#### Your instructions
From the entries below, pull out every line that contains the word "height".

#### Given data

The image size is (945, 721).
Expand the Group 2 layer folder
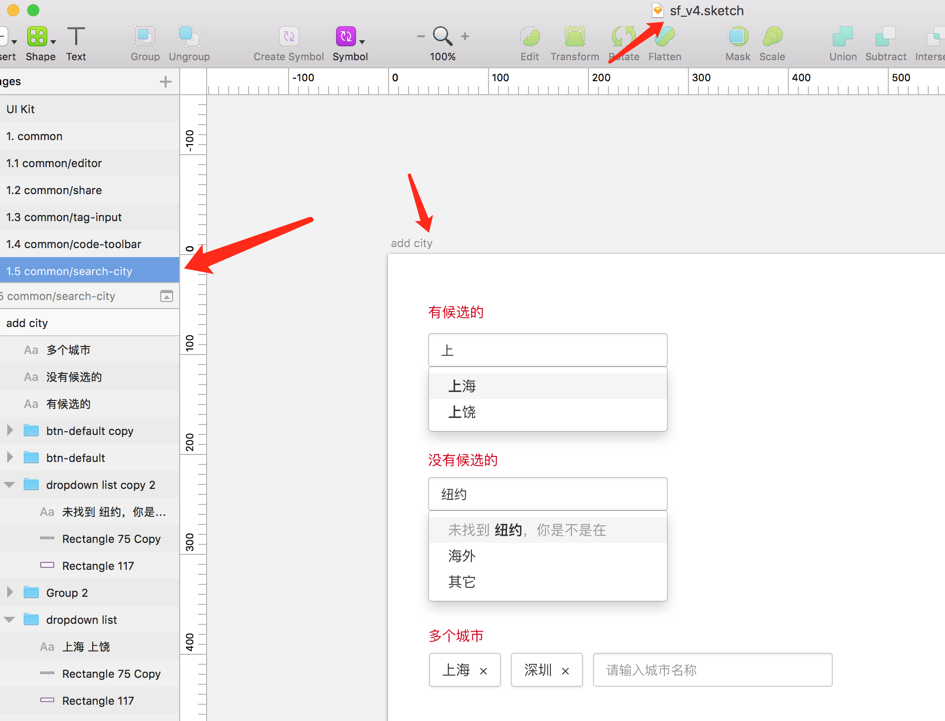[10, 593]
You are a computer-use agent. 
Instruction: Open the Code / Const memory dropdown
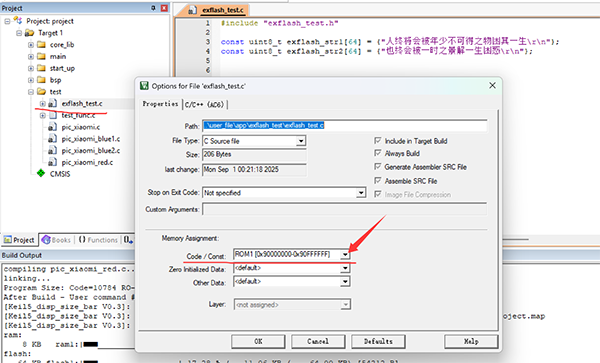[345, 254]
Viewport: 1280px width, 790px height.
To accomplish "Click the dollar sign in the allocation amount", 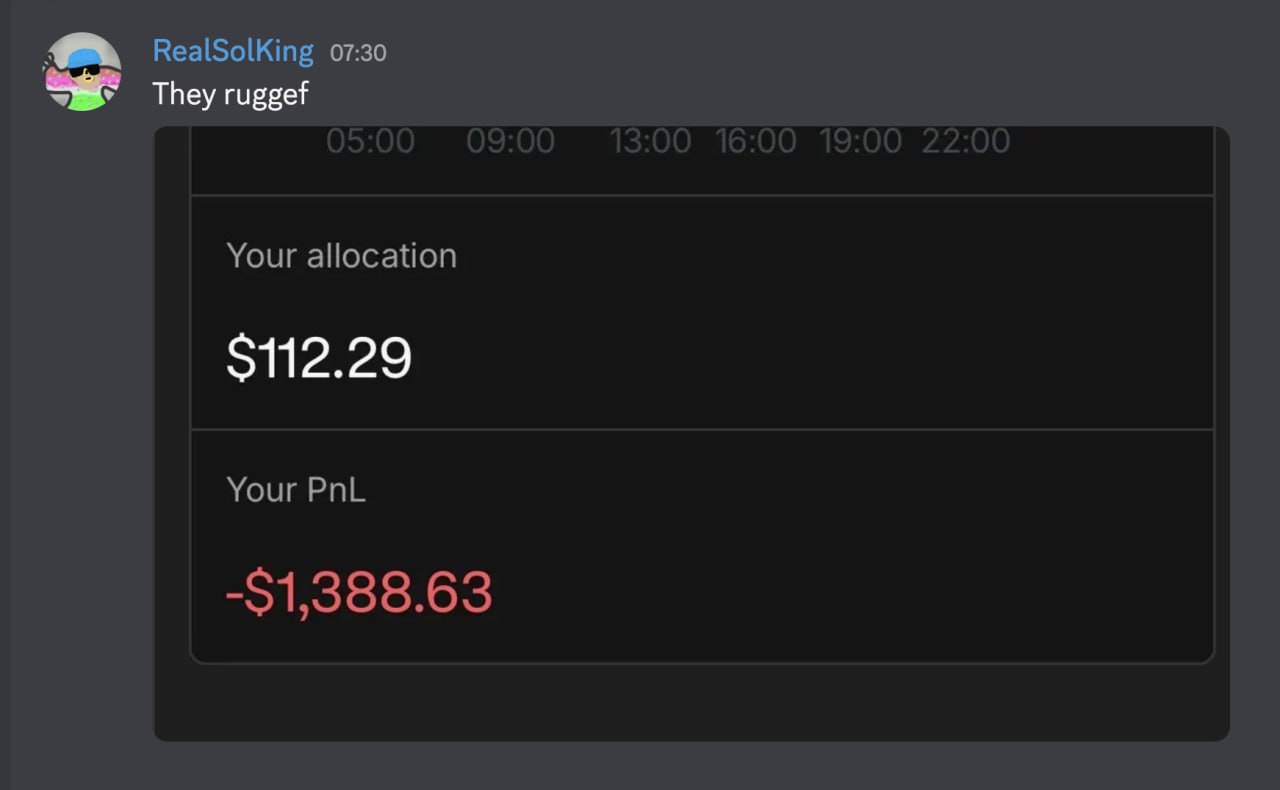I will tap(240, 358).
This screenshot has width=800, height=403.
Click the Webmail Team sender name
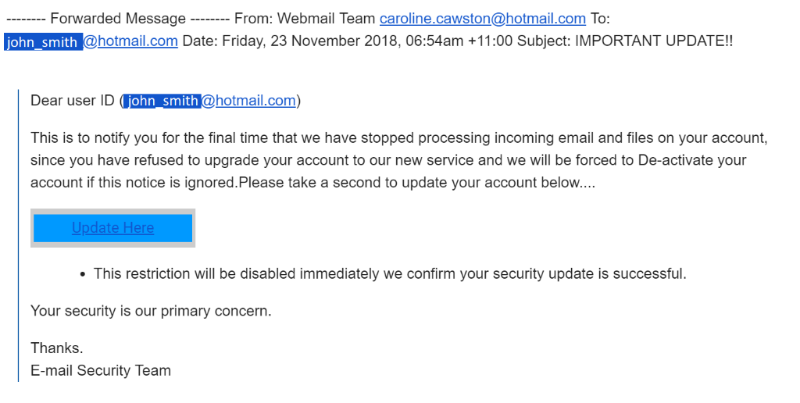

#### Problem solution
Viewport: 1280px width, 790px height.
This screenshot has width=800, height=403.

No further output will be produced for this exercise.